PROVIDED MATERIAL ▸
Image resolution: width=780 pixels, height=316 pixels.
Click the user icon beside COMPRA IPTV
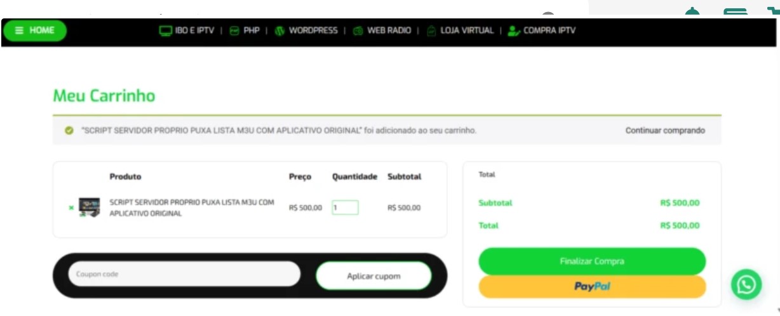514,30
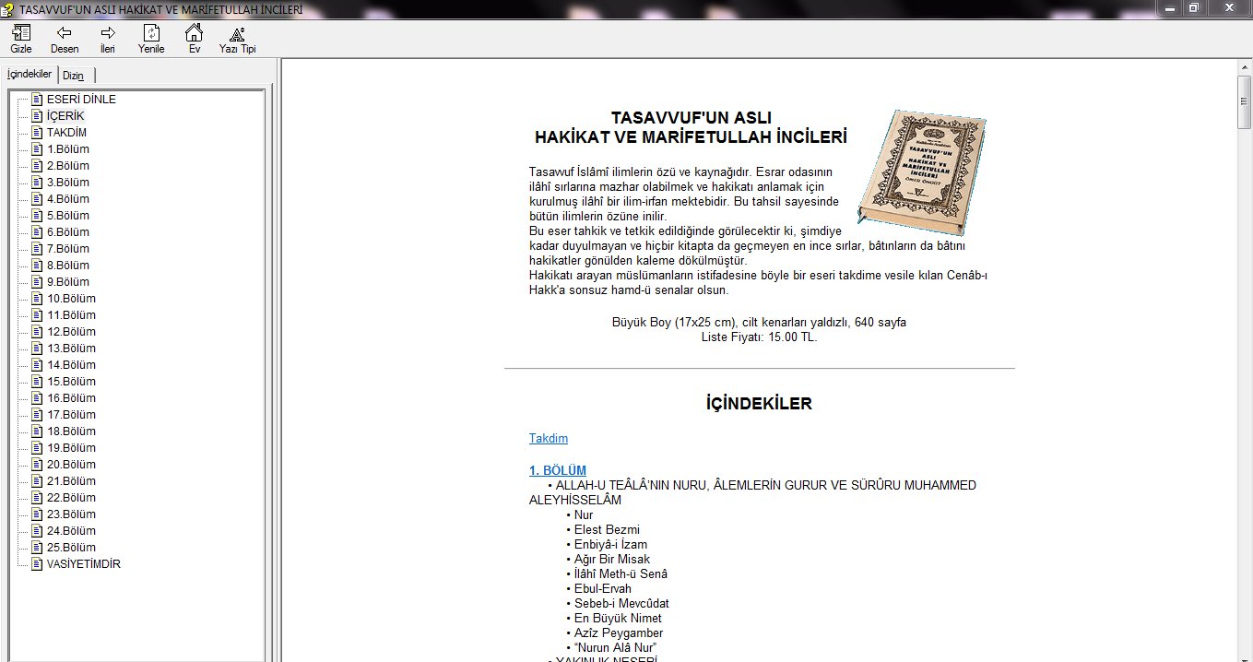Select the İçindekiler tab
Viewport: 1253px width, 662px height.
click(x=30, y=74)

EXERCISE REQUIREMENTS ▸ Repeat the data above exactly, but not the pictures.

RESPONSE TO THE EXERCISE ▸
Image resolution: width=780 pixels, height=316 pixels.
Click the user icon beside COMPRA IPTV
514,30
Select the İçindekiler tab
Viewport: 1253px width, 662px height.
click(x=30, y=74)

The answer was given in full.